Some Features of Hedge Funds
“Hedge funds were devised long back so that the assets could be carefully chosen. Even if there is a fall in the price of one asset, others compensate for it. ”
Hedge funds have been devised to lessen the risk of investing. The risk is lowered by the strategy of buying assets from a variety of areas. Now you would ask what does this mean and how does it lower the risk?
The answer is in the choice of the assets. Hedge funds were devised long back so that the assets could be carefully chosen. Even if there is a fall in the price of one asset, others compensate for it.

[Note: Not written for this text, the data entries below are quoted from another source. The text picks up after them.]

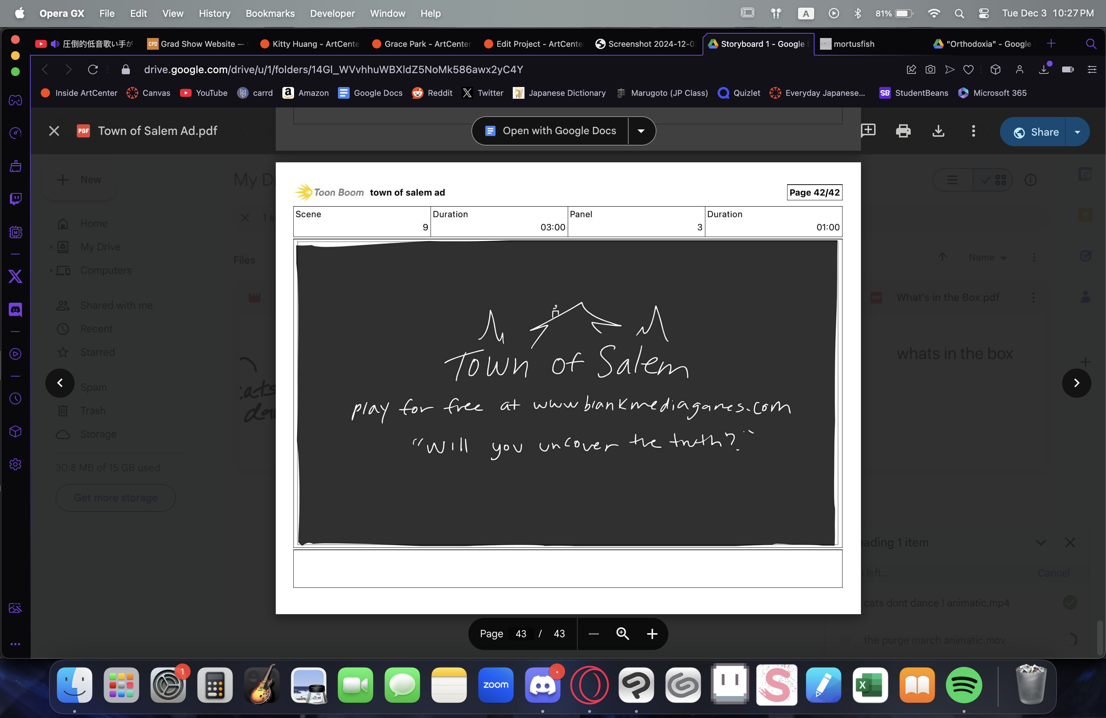Viewport: 1106px width, 718px height.
Task: Go to the previous file with the left arrow
Action: click(60, 383)
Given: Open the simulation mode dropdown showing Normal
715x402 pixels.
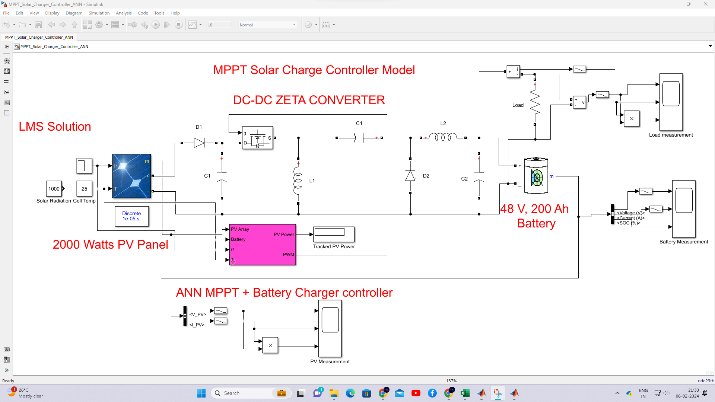Looking at the screenshot, I should [x=268, y=25].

There art various basic elements in the hedge funds. One such element is the ‘style’. Hedge fund may be of a ‘global macro’ style or it may follow the ‘relative value’ style. To put in plain terms the word ‘style’ refers to the strategies that are used to assign different investment percentages to different assets.
Then comes the ‘market’. The market of a hedge fund is simply the class of assets that are being dealt with. The market of a hedge fund may be stocks, currency, commodities etc.
Similarly, the word ‘exposure’ is also used very commonly in case of hedge funds. It denotes the way in which you expose your investments to the market. You may keep them neutral or make them choose a particular direction. It all depends upon the market forces and other economic factors prevailing at a particular time.
Then we have the ‘method’ regarding the hedge funds. This is a bit tricky term. It means that either you choose your assets qualitatively or you choose them in a quantitative way. When a hedge fund manager himself decides the assets that are to be purchased, it is called the qualitative method of hedge fund investment.
On he other hand if the manager uses some numerical methods or other computation aids to decide about the assets, it is known as quantitative method of hedge fund investment. Both the methods have their pros and cons and many a time it’s a matter of chance that a particular method reaps the maximum benefits.
The present time is a good one for investments in hedge funds because the markets are still very uncertain and alternative methods of investment (shares are considered too risky) are considered to be more safe and lucrative.